◆ Work instruction: Drop all pictures and repeat exactly the lines from the line holding "You are a computer-use" through the end of the records.

[Saved data entries]
^^^^^^^^^^^^^^^^
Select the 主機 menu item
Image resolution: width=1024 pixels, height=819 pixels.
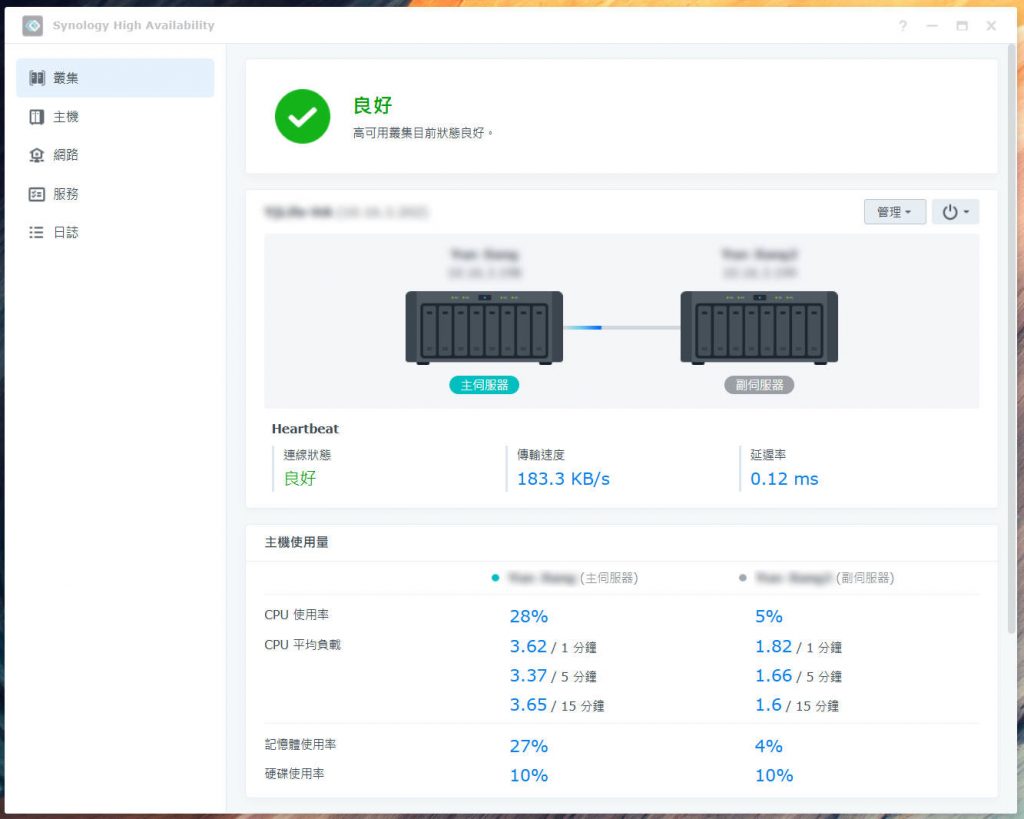[115, 117]
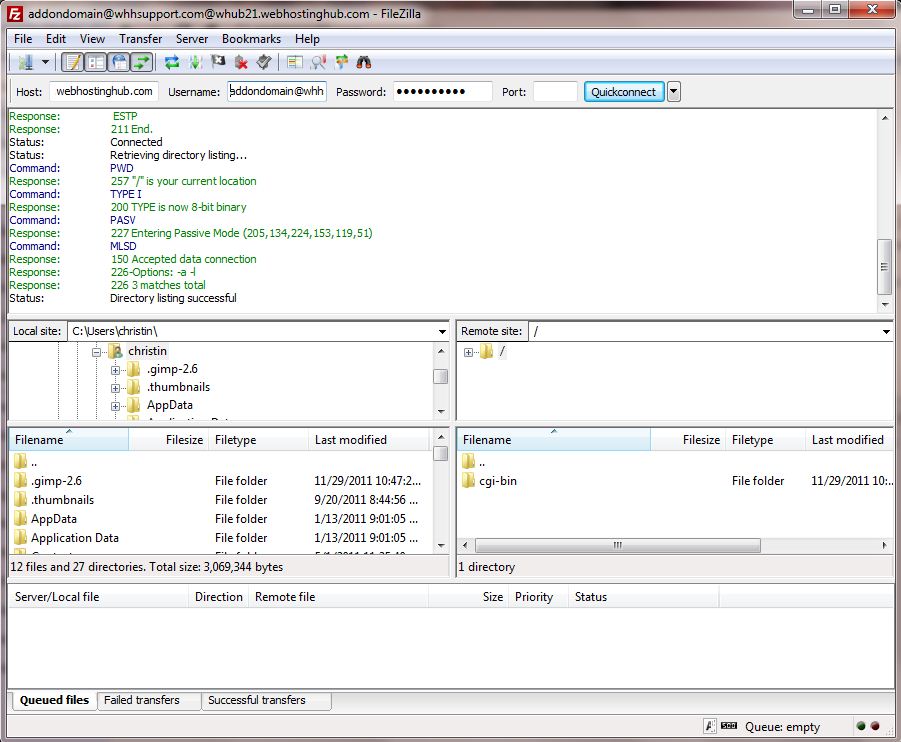Click the remote file list horizontal scrollbar
Viewport: 901px width, 742px height.
tap(617, 545)

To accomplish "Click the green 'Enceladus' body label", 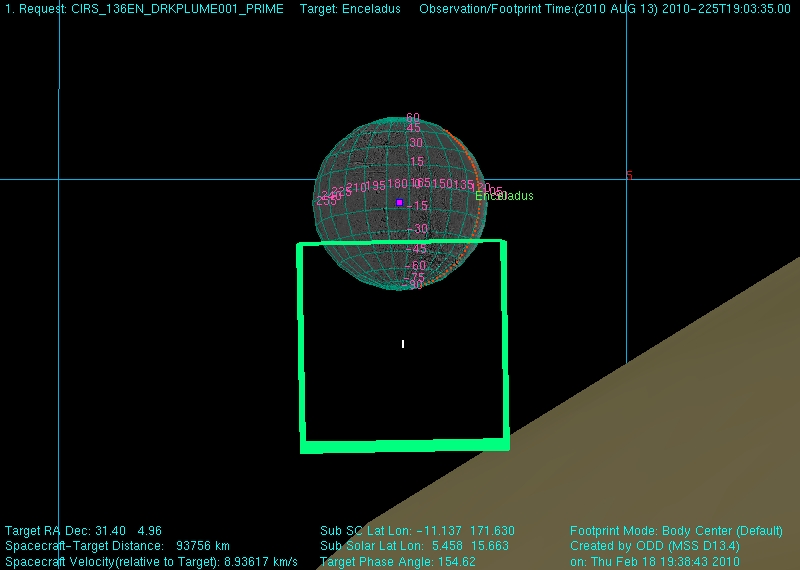I will pyautogui.click(x=505, y=196).
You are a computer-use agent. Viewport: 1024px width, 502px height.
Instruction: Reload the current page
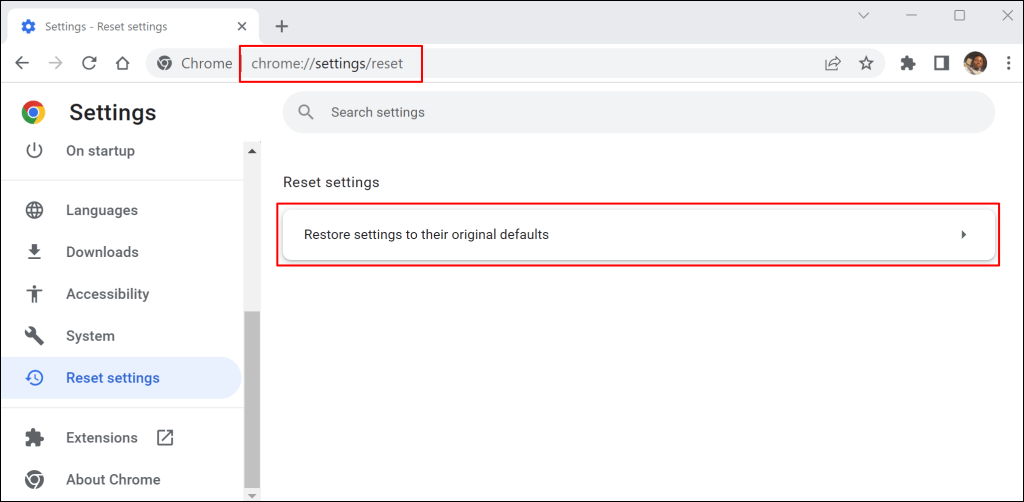89,63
^^^^^^^^^^^^^^^^
◆ Answer space:
You are a computer-use agent. Viewport: 1024px width, 502px height.
Instruction: Reload the current page
89,63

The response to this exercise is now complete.